(Beginning of Document section)
For Aim 2, FQHCs and other primary care sites providing HIV prevention and care services will
be identified and approached in year 1 by the PIs. PIs will meet with interested FQHC
administrators to explain the trial planning project and those administrators who agree to
participate in trial planning will be asked to allow administrators and personnel to
volunteer for qualitative interviews regarding facility policies and practices affecting
stigma and HIV prevention and care for people who use drugs. In-depth semi-structured
interviews with 15-20 FQHC professionals will be conducted in order to identify a suitable
stigma policy to test in a larger subsequent trial study. Interviews will also be guided by
the Qualitative Description Approach. Analyses will occur simultaneously with data collection
and use thematic analysis. A policy proposal based on the qualitative analysis will be
provided to FQHCs, and revised based on their feedback.
For Aim 3, the study team will collaborate with designated representatives ("champions") from
each primary care site to design and finalize a trial protocol that tests a multi-level
stigma intervention combining professional education and policy changes aimed at stigma
reduction. The study team will work with the site champions in quarterly or monthly meetings
(depending on scheduling availability of the champions) to review results from the training
surveys, focus groups, and policy interviews, and to assure protocol feasibility and that
site feedback is integrated into the pilot study and the ultimate goal of planning a larger
subsequent trial study plans. A draft of the trial protocol will be provided to FQHC
personnel along with anonymous online surveys soliciting feedback. The feedback will be
analyzed by the project team and the organizational project champions, and the protocol will
be revised.
The initial plan for the larger trial study that this pilot trial will inform includes a
cluster randomized trial with 8 primary care sites and 80 primary care providers. Primary
care providers will be the primary sampling units (i.e., the clusters), and patients will be
the secondary sampling units. Randomization will first happen at the FQHC level so that all
providers at a facility receive the same intervention in one of four arms: 1) facilities
where personnel receive an educational intervention addressing provider-based stigma and
facilities implement policy change aimed at reducing structural stigma toward PWUD; 2)
(End of Document section)
(Beginning of Given data)
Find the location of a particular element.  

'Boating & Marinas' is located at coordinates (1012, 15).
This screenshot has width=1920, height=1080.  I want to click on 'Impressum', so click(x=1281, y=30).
(End of Given data)
**Exercise set**
1 > Do these statements agree with the stigma study plan? Answer yes or no for each and quote the words from the plan that decide it.
(a) In-depth interviews will be held with 15-20 FQHC professionals.
(b) The site champions will meet with the study team only once a year.
(c) In the larger trial, patients will be the primary sampling units.
2 > Translate this sentence from the stigma study plan into Spanish: "A draft of the trial protocol will be provided to FQHC personnel along with anonymous online surveys soliciting feedback."
3 > Continue the stigma study plan from the point where it stops.

**Written answers**
1 >
(a) Yes: "In-depth semi-structured interviews with 15-20 FQHC professionals will be conducted"
(b) No: "The study team will work with the site champions in quarterly or monthly meetings"
(c) No: "Primary care providers will be the primary sampling units (i.e., the clusters), and patients will be the secondary sampling units."

2 > Se proporcionará al personal de los FQHC un borrador del protocolo del ensayo junto con encuestas anónimas en línea para recabar sus comentarios.

3 >
facilities where personnel receive an educational intervention, but do not alter policies; 3)
facilities that implement policy change, but personnel do not receive an educational
intervention; and 4) control facilities without intervention implementation. For 20 random
providers, 20 patients with substance use disorders (~400 patients total) will be selected in
a second stage of randomization for survey participation. Patient surveys will include
validated measures of anticipated, received, and internalized stigma, as well as validated
tools to assess treatment adherence and use of harm reduction and substance use treatment
services. Aggregated de-identified electronic medical records data from all patients of all
participating providers will also be assessed as secondary sampling units. These patient
outcomes for each primary care provider will be assessed to determine the effect of the
multi-level stigma intervention. Electronic medical records and survey data will be collected
for all arms at baseline and every 6 months for 24 months. Other clinical staff (e.g.,
nurses) and reception staff who interact with patients will be included in educational
interventions, and may too be affected by policy changes (to be determined by outcomes of Aim
2), but will not be a primary sampling unit. The trial will require a separate IRB approval,
and the current IRB approval is only for the pilot trial and planning activities in the R34.